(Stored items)
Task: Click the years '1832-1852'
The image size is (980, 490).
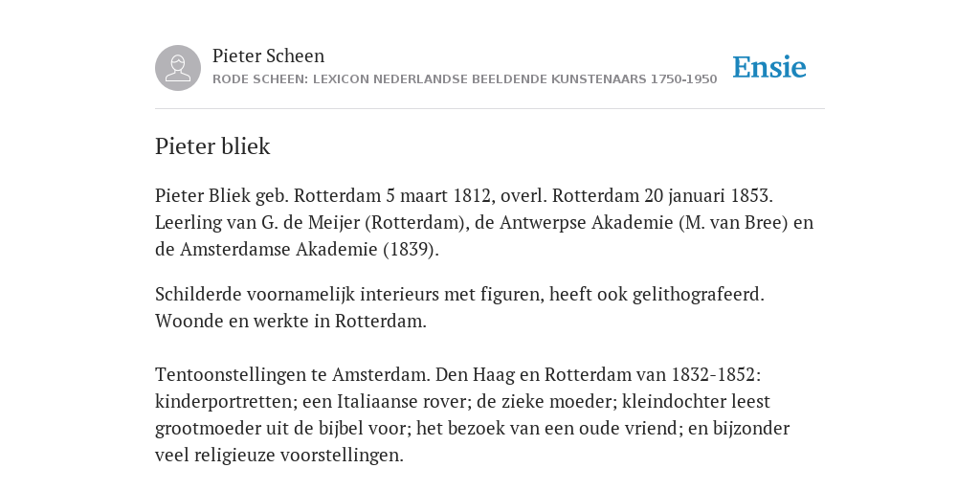Action: pos(712,374)
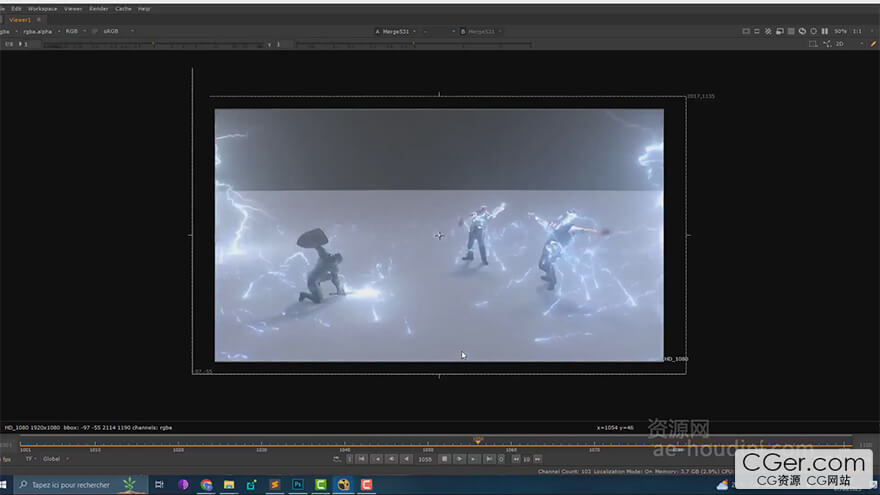Viewport: 880px width, 495px height.
Task: Click the File Explorer taskbar icon
Action: coord(229,484)
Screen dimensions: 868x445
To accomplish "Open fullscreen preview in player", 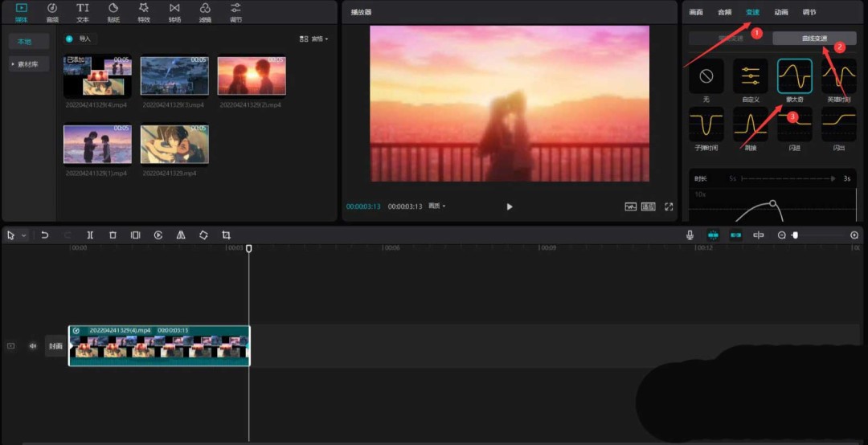I will pyautogui.click(x=669, y=206).
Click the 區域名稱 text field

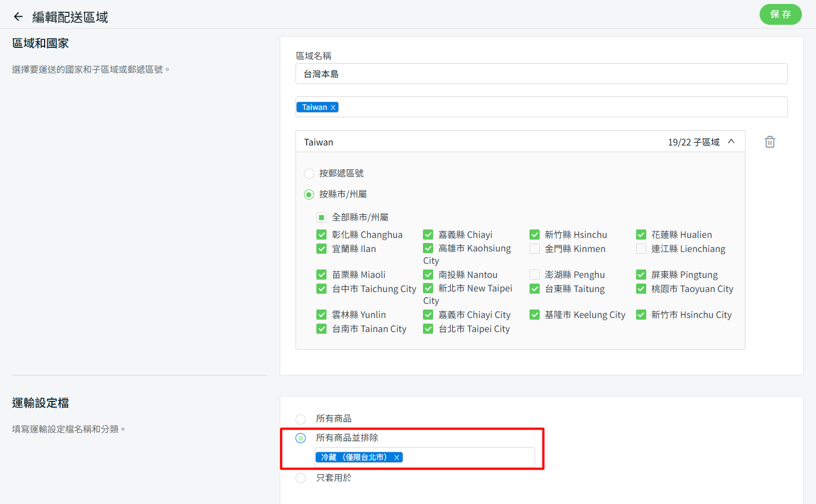click(541, 74)
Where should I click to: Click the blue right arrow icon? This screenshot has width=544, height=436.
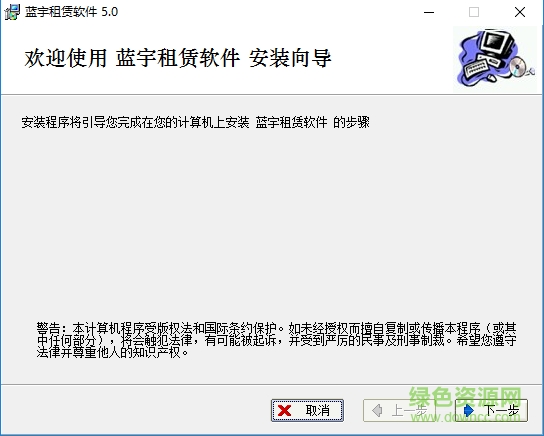point(469,411)
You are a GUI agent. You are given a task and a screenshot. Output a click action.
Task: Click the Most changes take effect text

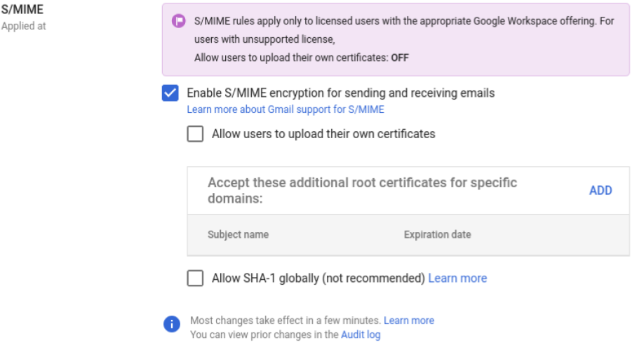point(285,321)
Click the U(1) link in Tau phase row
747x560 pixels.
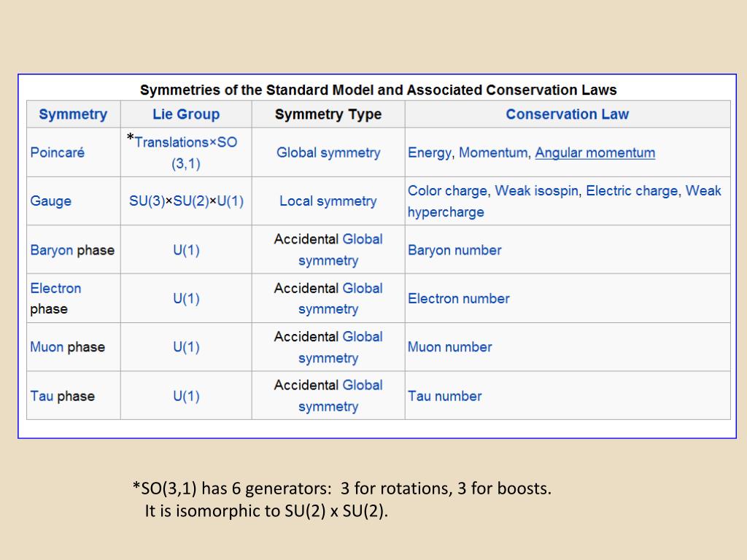point(186,396)
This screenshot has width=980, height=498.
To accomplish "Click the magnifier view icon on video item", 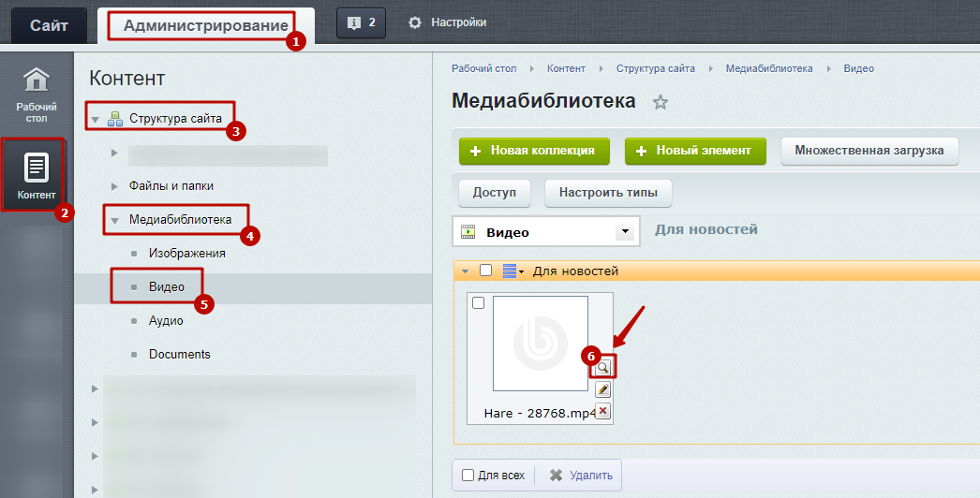I will [603, 368].
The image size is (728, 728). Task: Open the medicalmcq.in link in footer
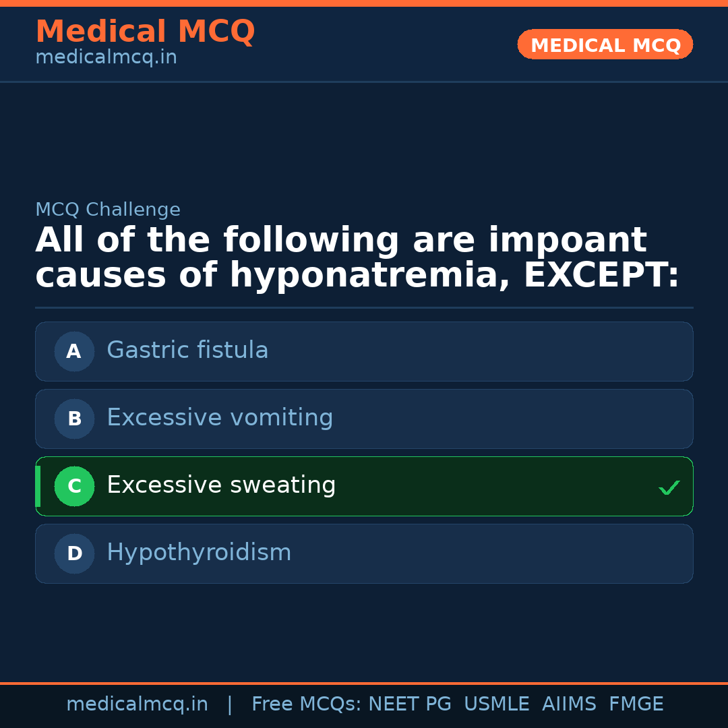[137, 704]
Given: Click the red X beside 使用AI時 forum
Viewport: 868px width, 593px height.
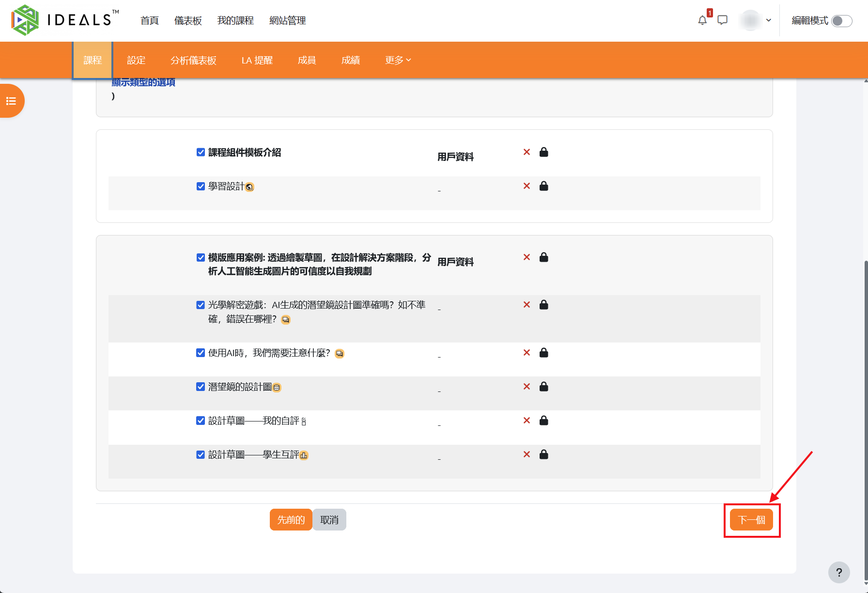Looking at the screenshot, I should point(527,353).
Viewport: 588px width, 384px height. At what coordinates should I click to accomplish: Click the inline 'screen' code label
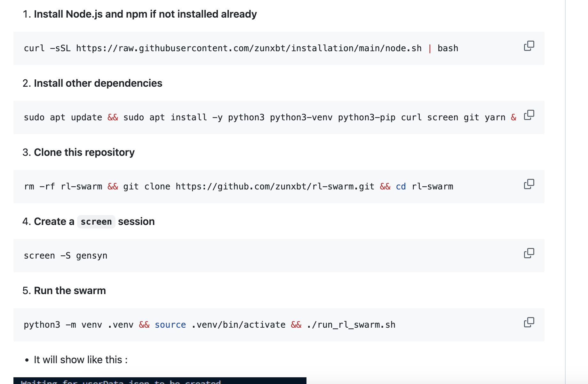(x=96, y=221)
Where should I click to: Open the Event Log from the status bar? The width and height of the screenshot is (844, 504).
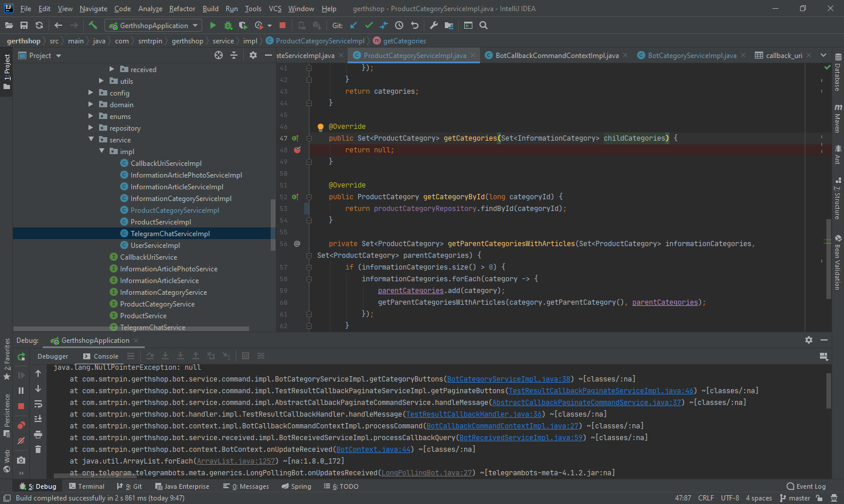(x=806, y=486)
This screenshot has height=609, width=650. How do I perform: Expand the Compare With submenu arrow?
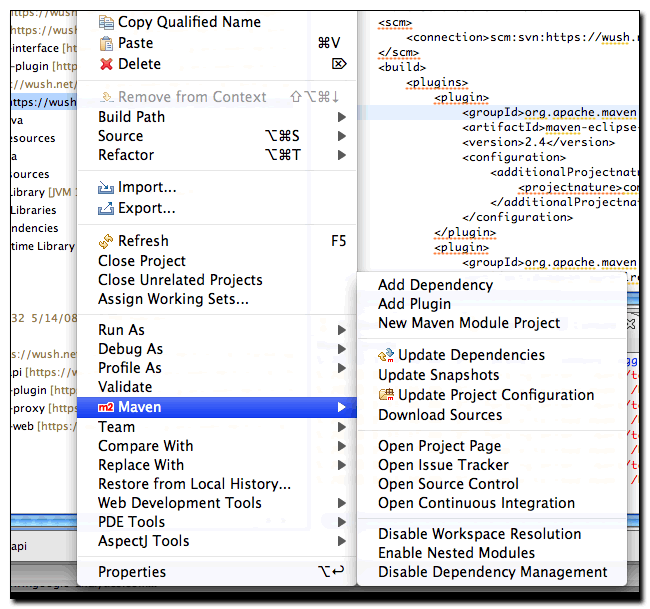342,446
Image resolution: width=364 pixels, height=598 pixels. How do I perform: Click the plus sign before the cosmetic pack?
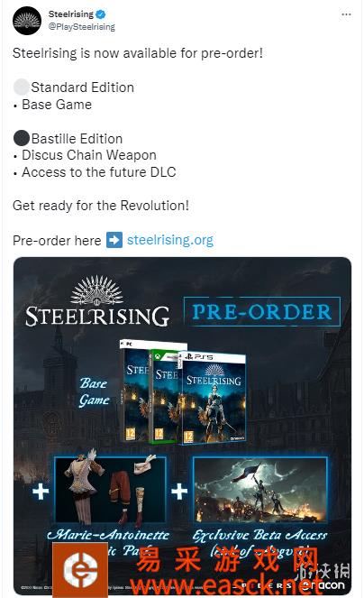point(41,492)
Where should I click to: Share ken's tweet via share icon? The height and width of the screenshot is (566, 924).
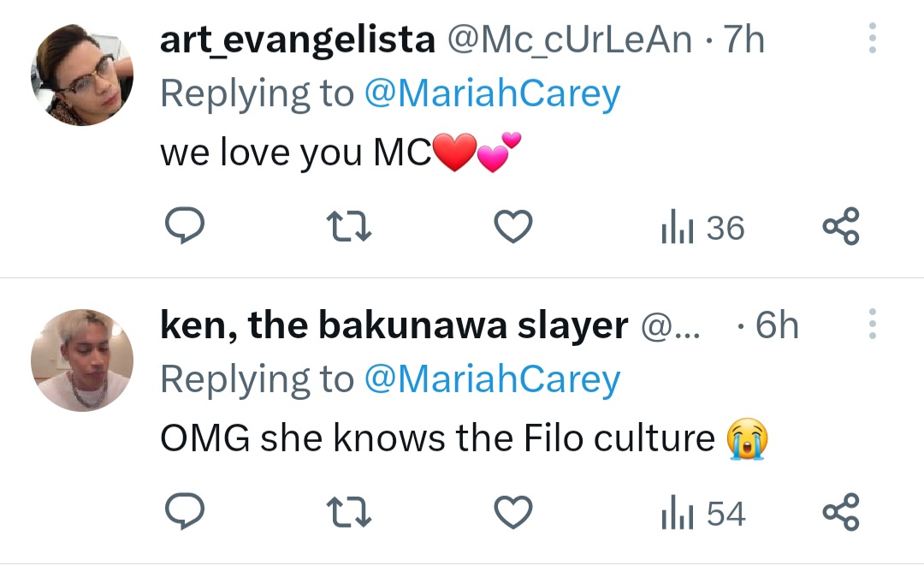coord(843,512)
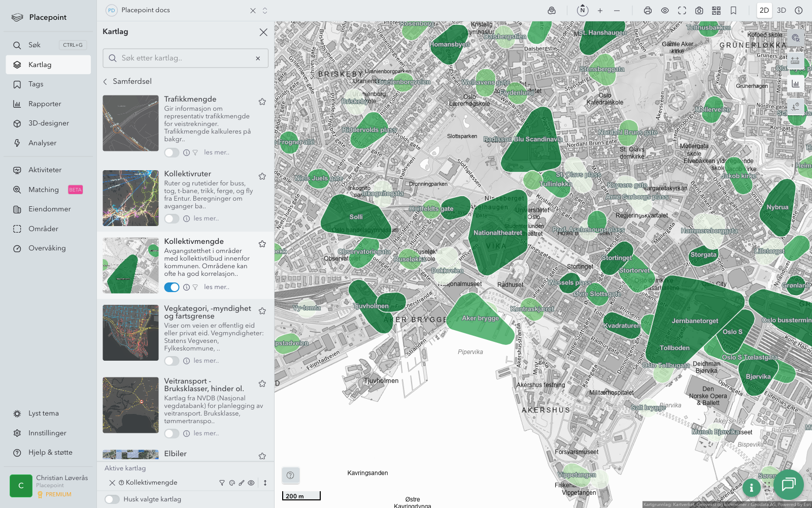The height and width of the screenshot is (508, 812).
Task: Open Rapporter in the left sidebar
Action: point(45,104)
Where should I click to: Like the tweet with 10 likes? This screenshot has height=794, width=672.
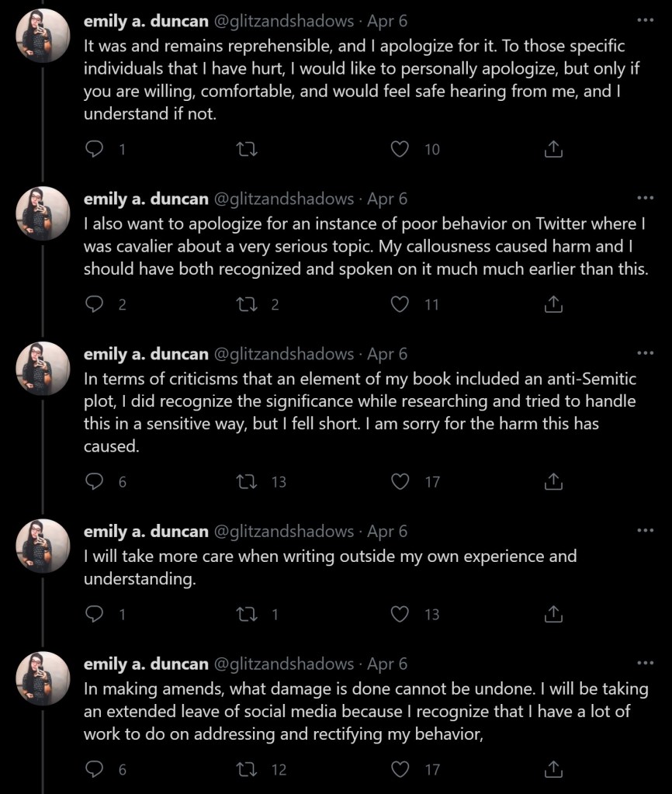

**Aim of the task:**
Write out exactly the lines above, from the very first through the line containing "Screen dimensions: 868x445", both kept, with the pictures removed.

**Exercise solution:**
Task: Click the years '1832-1852'
The image size is (980, 490).
Action: pos(712,374)
Viewport: 880px width, 495px height.
Task: Click the File Explorer taskbar icon
Action: coord(229,484)
Screen dimensions: 868x445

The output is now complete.